__WHAT IS EXPECTED__.
Give back the full set of entries exactly, keeping each line intact.

━━━━━ TASK INPUTS

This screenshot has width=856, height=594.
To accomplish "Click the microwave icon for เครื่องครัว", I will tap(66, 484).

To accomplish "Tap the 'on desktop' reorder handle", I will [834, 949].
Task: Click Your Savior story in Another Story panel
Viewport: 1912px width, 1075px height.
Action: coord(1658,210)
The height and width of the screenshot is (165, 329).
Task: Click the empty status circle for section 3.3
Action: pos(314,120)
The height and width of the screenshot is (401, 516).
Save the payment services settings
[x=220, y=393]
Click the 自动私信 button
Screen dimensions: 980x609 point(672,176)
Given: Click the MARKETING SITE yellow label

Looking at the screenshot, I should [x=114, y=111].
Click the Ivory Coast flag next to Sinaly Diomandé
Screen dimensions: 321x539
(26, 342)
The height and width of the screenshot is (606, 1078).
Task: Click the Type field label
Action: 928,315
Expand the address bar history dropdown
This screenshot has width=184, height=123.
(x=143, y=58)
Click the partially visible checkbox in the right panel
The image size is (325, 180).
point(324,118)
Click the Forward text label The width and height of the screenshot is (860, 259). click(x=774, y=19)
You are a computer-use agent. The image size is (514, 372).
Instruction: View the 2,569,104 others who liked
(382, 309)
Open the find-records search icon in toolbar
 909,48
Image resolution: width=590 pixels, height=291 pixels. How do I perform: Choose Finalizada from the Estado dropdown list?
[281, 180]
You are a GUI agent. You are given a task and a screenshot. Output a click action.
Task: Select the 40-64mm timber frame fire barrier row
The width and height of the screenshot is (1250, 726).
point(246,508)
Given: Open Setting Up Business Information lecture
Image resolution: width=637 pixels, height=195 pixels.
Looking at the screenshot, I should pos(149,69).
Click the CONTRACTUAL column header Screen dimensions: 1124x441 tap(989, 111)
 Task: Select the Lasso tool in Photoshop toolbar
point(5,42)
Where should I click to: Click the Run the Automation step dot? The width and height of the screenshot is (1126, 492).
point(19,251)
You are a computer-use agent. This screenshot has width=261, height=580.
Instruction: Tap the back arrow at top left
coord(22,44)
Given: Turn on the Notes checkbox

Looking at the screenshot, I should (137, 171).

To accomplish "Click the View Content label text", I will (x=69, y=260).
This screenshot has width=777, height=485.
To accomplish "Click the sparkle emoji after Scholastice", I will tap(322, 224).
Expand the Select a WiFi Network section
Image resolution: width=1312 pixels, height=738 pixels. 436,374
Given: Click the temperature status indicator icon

━━━━━━━━━━

__THE ANSWER__.
This screenshot has width=856, height=594.
To accomplish "Click the microwave icon for เครื่องครัว", I will tap(66, 484).

To accomplish "Tap the 'on desktop' reorder handle", I will [834, 949].
Task: Click Your Savior story in Another Story panel
Viewport: 1912px width, 1075px height.
Action: coord(1658,210)
The height and width of the screenshot is (165, 329).
Task: Click the empty status circle for section 3.3
Action: pos(314,120)
The height and width of the screenshot is (401, 516).
Save the payment services settings
[x=220, y=393]
Click the 自动私信 button
Screen dimensions: 980x609 point(672,176)
Given: Click the MARKETING SITE yellow label

Looking at the screenshot, I should [x=114, y=111].
Click the Ivory Coast flag next to Sinaly Diomandé
Screen dimensions: 321x539
(26, 342)
The height and width of the screenshot is (606, 1078).
Task: Click the Type field label
Action: 928,315
Expand the address bar history dropdown
This screenshot has width=184, height=123.
(x=143, y=58)
Click the partially visible checkbox in the right panel
The image size is (325, 180).
point(324,118)
Click the Forward text label The width and height of the screenshot is (860, 259). click(x=774, y=19)
You are a computer-use agent. The image size is (514, 372).
Instruction: View the 2,569,104 others who liked
(382, 309)
Open the find-records search icon in toolbar
 909,48
Image resolution: width=590 pixels, height=291 pixels. How do I perform: Choose Finalizada from the Estado dropdown list?
[281, 180]
You are a GUI agent. You are given a task and a screenshot. Output a click action.
Task: Select the 40-64mm timber frame fire barrier row
The width and height of the screenshot is (1250, 726).
point(246,508)
Given: Open Setting Up Business Information lecture
Image resolution: width=637 pixels, height=195 pixels.
Looking at the screenshot, I should pos(149,69).
Click the CONTRACTUAL column header Screen dimensions: 1124x441 tap(989, 111)
 Task: Select the Lasso tool in Photoshop toolbar
point(5,42)
Where should I click to: Click the Run the Automation step dot? The width and height of the screenshot is (1126, 492).
point(19,251)
You are a computer-use agent. This screenshot has width=261, height=580.
Instruction: Tap the back arrow at top left
coord(22,44)
Given: Turn on the Notes checkbox

Looking at the screenshot, I should (137, 171).

To accomplish "Click the View Content label text", I will (x=69, y=260).
This screenshot has width=777, height=485.
To accomplish "Click the sparkle emoji after Scholastice", I will tap(322, 224).
Expand the Select a WiFi Network section
Image resolution: width=1312 pixels, height=738 pixels. 436,374
Given: Click the temperature status indicator icon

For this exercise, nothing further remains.